- Born: 26 January 1928 Varginha, Brazil.
- Died: 11 January 2007 (aged 78) São Paulo, Brazil.
- Citizenship: Brazil
- Education: University of California, University of Hamburg
- Occupations: Journalist; essayist; playwright; translator; critic;
- Awards: Jabuti Prize (1968)
- Website: https://leogilsonribeiro.com.br

= Léo Gilson Ribeiro =

Léo Gilson Ribeiro (Varginha, January 26, 1928 – São Paulo, January 11, 2007) was a Brazilian journalist, essayist, playwright, translator and critic.

In 1958, Ribeiro defended her PhD dissertation named "Die Saudade als Form des Pantheismus, veranschaulicht am Werke von Teixeira de Pascoais" (in English: "Saudade as a form of pantheism, illustrated by the work of Teixeira de Pascoais") at University of Hamburg (Germany).

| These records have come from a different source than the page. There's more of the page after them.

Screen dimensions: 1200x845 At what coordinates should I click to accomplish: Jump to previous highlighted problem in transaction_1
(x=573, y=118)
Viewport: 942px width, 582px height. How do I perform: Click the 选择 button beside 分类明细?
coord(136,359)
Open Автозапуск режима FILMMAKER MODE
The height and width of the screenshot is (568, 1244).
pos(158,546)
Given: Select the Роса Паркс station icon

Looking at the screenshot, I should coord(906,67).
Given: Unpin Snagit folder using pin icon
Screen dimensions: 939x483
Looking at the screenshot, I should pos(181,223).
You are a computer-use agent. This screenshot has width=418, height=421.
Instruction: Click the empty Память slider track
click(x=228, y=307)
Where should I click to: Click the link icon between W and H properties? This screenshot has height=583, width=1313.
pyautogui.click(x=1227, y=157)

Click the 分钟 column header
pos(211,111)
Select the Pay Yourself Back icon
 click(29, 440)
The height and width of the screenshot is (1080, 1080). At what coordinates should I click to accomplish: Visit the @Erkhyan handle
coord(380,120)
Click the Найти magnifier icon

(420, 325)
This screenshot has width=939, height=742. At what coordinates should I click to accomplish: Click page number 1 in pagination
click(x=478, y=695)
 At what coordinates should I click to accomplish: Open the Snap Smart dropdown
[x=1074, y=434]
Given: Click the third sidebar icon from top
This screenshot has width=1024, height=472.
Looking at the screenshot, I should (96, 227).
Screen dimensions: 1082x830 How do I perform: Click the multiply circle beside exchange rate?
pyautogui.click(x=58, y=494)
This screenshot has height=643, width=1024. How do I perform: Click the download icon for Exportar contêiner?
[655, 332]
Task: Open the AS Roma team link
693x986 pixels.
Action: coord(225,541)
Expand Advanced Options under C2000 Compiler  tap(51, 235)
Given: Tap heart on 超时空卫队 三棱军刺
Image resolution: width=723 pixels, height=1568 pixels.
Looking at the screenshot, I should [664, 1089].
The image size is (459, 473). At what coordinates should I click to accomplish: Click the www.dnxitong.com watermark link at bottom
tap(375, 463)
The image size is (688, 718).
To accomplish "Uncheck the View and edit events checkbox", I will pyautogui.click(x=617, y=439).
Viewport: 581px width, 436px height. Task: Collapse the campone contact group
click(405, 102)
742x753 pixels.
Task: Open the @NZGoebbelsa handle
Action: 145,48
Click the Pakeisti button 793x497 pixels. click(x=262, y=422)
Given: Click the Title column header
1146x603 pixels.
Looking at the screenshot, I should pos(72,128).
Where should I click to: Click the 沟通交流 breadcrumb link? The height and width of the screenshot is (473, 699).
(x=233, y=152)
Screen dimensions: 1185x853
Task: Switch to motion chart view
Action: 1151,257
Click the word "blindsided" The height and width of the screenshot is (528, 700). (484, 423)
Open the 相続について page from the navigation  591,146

In according George Monteiro, he "was well-informed in American literary matters, having spent some time in the United States working as a journalist-scholar" (Ribeiro hold a degree at University of California) and continue to states that Ribeiro published a "sprightly and informative essay" named “Brazil: Between Dogpatch and Yoknapatawpha” in The Kenyon Review in 1961.

In Brazil, Ribeiro was translator of Tennessee Williams and Steven Berkoff's works.

==Awards==
He was awarded with Jabuti Prize of 1968 in Critics category, and the ExxonMobil Journalism Award (Prêmio Esso de Jornalismo) of 1969.

== Thoughts ==
=== Criticism against stereotypes on Latin-American literature ===
Ribeiro was a strong critic of the superficial and prejudiced way in which the publishing market treated the works of Latin American authors, including Brazilians. In a letter sent by Stefan Congrat-Butlar to the editor of Publishers Weekly, he cited Léo Gilson Ribeiro's harsh criticism of Harriet de Onís's translation of Guimarães Rosa, which he claimed was viciousness, and then presented Ribeiro's demand that American publishers stop hiring translators of Brazilian books by “the first person who comes around claiming he/she knows Brazil and its capital, Buenos Aires.” (a "Gringo" stereotype among Brazilians to refer to the stance of first-world foreigners who seek to interfere in the country or even give their opinion on it, but are completely unaware of the Brazilian reality, confusing it with that of neighboring countries.).

== Selected works ==
Léo Gilson Ribeiro's main works are:
- 1958 - "Die Saudade als Form des Pantheismus, veranschaulicht am Werke von Teixeira de Pascoais" (in German);
- 1961 - "Brazil: Between Dogpatch and Yoknapatawpha" in The Kenyon Review (in English);
- 1964 - "Crônicas do Absurdo: Kafka, Büchner, Brecht, Ionesco" (in Portuguese);
- 1966 - "A balada de Manhattan: uma elegia contemporânea" (in Portuguese);
- 1988 - "O Continente Submerso: perfis e depoimentos de grandes escritores de "nuestra" América" (in Portuguese).